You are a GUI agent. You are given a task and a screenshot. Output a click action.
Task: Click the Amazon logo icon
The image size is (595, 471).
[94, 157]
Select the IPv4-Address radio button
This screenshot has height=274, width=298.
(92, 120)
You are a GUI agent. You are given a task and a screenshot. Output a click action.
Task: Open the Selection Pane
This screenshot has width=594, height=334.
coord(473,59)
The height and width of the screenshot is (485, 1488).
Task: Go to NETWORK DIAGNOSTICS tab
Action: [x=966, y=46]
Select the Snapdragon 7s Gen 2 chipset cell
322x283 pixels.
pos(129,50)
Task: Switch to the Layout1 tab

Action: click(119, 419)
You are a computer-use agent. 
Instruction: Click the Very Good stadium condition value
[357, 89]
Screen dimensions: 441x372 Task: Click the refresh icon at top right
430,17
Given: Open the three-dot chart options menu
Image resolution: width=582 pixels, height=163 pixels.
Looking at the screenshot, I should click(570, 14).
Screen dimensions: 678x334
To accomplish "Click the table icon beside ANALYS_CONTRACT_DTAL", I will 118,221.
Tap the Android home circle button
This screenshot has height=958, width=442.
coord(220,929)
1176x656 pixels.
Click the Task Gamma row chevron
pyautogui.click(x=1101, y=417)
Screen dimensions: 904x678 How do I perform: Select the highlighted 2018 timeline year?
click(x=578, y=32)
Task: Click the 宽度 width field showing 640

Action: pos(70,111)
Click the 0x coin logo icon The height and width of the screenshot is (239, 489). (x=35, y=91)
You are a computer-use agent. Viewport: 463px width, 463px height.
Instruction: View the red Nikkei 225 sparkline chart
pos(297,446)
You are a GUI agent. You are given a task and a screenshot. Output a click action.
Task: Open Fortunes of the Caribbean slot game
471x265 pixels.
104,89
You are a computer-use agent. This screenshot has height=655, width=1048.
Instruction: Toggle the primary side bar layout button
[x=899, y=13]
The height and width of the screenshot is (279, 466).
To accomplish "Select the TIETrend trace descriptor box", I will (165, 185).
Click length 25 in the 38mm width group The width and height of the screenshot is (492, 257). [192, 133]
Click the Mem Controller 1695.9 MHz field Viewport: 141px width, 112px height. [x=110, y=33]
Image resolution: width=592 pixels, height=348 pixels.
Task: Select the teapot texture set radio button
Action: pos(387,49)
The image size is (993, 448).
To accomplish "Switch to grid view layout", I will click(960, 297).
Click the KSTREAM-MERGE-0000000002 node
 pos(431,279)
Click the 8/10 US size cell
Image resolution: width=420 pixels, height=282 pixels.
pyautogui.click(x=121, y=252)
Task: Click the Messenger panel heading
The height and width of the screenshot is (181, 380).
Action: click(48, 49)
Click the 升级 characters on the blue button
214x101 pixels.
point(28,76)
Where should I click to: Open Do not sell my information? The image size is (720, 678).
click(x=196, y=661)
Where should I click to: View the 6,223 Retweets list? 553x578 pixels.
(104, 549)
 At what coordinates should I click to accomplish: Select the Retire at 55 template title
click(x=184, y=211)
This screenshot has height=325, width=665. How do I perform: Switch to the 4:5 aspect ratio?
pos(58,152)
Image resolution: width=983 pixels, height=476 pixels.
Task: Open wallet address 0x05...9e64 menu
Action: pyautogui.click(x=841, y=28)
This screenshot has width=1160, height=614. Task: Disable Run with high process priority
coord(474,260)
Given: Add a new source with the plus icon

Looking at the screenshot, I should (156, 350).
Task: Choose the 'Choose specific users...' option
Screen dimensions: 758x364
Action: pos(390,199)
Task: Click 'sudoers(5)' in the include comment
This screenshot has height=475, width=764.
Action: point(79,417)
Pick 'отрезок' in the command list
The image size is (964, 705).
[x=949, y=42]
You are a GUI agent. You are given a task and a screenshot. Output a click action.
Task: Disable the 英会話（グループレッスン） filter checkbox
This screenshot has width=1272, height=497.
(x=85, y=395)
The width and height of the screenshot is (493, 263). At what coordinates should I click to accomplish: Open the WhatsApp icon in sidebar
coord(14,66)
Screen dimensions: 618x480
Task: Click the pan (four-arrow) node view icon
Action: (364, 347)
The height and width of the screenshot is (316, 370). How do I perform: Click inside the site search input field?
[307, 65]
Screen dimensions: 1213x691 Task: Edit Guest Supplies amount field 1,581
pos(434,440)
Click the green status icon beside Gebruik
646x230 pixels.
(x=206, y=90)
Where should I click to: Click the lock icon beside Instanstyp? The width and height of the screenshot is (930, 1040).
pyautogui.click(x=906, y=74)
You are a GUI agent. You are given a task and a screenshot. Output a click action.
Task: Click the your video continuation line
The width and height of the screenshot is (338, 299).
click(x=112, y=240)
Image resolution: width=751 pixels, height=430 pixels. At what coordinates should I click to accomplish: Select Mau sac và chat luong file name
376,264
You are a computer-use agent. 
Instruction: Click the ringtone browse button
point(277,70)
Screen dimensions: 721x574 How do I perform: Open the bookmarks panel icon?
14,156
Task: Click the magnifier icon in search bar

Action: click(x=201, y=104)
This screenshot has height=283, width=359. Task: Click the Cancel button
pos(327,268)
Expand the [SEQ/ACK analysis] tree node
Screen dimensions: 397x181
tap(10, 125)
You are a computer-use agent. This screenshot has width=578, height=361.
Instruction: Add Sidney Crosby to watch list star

> [Work task] Reproduce the material above without altering a single character.

> [Answer box]
You are a GUI agent. You are given a task and a screenshot. Output a click action.
Task: Click the Amazon logo icon
The image size is (595, 471).
[94, 157]
Select the IPv4-Address radio button
This screenshot has height=274, width=298.
(92, 120)
You are a GUI agent. You are given a task and a screenshot. Output a click action.
Task: Open the Selection Pane
This screenshot has width=594, height=334.
coord(473,59)
The height and width of the screenshot is (485, 1488).
Task: Go to NETWORK DIAGNOSTICS tab
Action: [x=966, y=46]
Select the Snapdragon 7s Gen 2 chipset cell
322x283 pixels.
pos(129,50)
Task: Switch to the Layout1 tab

Action: click(119, 419)
You are a computer-use agent. 
Instruction: Click the Very Good stadium condition value
[357, 89]
Screen dimensions: 441x372 Task: Click the refresh icon at top right
430,17
Given: Open the three-dot chart options menu
Image resolution: width=582 pixels, height=163 pixels.
Looking at the screenshot, I should click(570, 14).
Screen dimensions: 678x334
To accomplish "Click the table icon beside ANALYS_CONTRACT_DTAL", I will 118,221.
Tap the Android home circle button
This screenshot has height=958, width=442.
coord(220,929)
1176x656 pixels.
Click the Task Gamma row chevron
pyautogui.click(x=1101, y=417)
Screen dimensions: 904x678 How do I perform: Select the highlighted 2018 timeline year?
click(x=578, y=32)
Task: Click the 宽度 width field showing 640

Action: pos(70,111)
Click the 0x coin logo icon The height and width of the screenshot is (239, 489). (x=35, y=91)
You are a computer-use agent. Viewport: 463px width, 463px height.
Instruction: View the red Nikkei 225 sparkline chart
pos(297,446)
You are a GUI agent. You are given a task and a screenshot. Output a click action.
Task: Open Fortunes of the Caribbean slot game
471x265 pixels.
104,89
You are a computer-use agent. This screenshot has height=655, width=1048.
Instruction: Toggle the primary side bar layout button
[x=899, y=13]
The height and width of the screenshot is (279, 466).
To accomplish "Select the TIETrend trace descriptor box", I will (165, 185).
Click length 25 in the 38mm width group The width and height of the screenshot is (492, 257). [192, 133]
Click the Mem Controller 1695.9 MHz field Viewport: 141px width, 112px height. [x=110, y=33]
Image resolution: width=592 pixels, height=348 pixels.
Task: Select the teapot texture set radio button
Action: pos(387,49)
The image size is (993, 448).
To accomplish "Switch to grid view layout", I will click(960, 297).
Click the KSTREAM-MERGE-0000000002 node
 pos(431,279)
Click the 8/10 US size cell
Image resolution: width=420 pixels, height=282 pixels.
pyautogui.click(x=121, y=252)
Task: Click the Messenger panel heading
The height and width of the screenshot is (181, 380).
Action: click(48, 49)
Click the 升级 characters on the blue button
214x101 pixels.
point(28,76)
Where should I click to: Open Do not sell my information? The image size is (720, 678).
click(x=196, y=661)
Where should I click to: View the 6,223 Retweets list? 553x578 pixels.
(104, 549)
 At what coordinates should I click to accomplish: Select the Retire at 55 template title
click(x=184, y=211)
This screenshot has height=325, width=665. How do I perform: Switch to the 4:5 aspect ratio?
pos(58,152)
Image resolution: width=983 pixels, height=476 pixels.
Task: Open wallet address 0x05...9e64 menu
Action: pyautogui.click(x=841, y=28)
This screenshot has width=1160, height=614. Task: Disable Run with high process priority
coord(474,260)
Given: Add a new source with the plus icon

Looking at the screenshot, I should (156, 350).
Task: Choose the 'Choose specific users...' option
Screen dimensions: 758x364
Action: pos(390,199)
Task: Click 'sudoers(5)' in the include comment
This screenshot has height=475, width=764.
Action: point(79,417)
Pick 'отрезок' in the command list
The image size is (964, 705).
[x=949, y=42]
You are a GUI agent. You are given a task and a screenshot. Output a click action.
Task: Disable the 英会話（グループレッスン） filter checkbox
This screenshot has width=1272, height=497.
(x=85, y=395)
The width and height of the screenshot is (493, 263). At what coordinates should I click to accomplish: Open the WhatsApp icon in sidebar
coord(14,66)
Screen dimensions: 618x480
Task: Click the pan (four-arrow) node view icon
Action: (364, 347)
The height and width of the screenshot is (316, 370). How do I perform: Click inside the site search input field?
[307, 65]
Screen dimensions: 1213x691 Task: Edit Guest Supplies amount field 1,581
pos(434,440)
Click the green status icon beside Gebruik
646x230 pixels.
(x=206, y=90)
Where should I click to: Click the lock icon beside Instanstyp? The width and height of the screenshot is (930, 1040).
pyautogui.click(x=906, y=74)
You are a GUI agent. You are given a task and a screenshot. Output a click action.
Task: Click the your video continuation line
The width and height of the screenshot is (338, 299).
click(x=112, y=240)
Image resolution: width=751 pixels, height=430 pixels. At what coordinates should I click to accomplish: Select Mau sac và chat luong file name
376,264
You are a computer-use agent. 
Instruction: Click the ringtone browse button
point(277,70)
Screen dimensions: 721x574 How do I perform: Open the bookmarks panel icon?
14,156
Task: Click the magnifier icon in search bar

Action: click(x=201, y=104)
This screenshot has height=283, width=359. Task: Click the Cancel button
pos(327,268)
Expand the [SEQ/ACK analysis] tree node
Screen dimensions: 397x181
tap(10, 125)
You are a computer-use agent. This screenshot has width=578, height=361.
Instruction: Add Sidney Crosby to watch list star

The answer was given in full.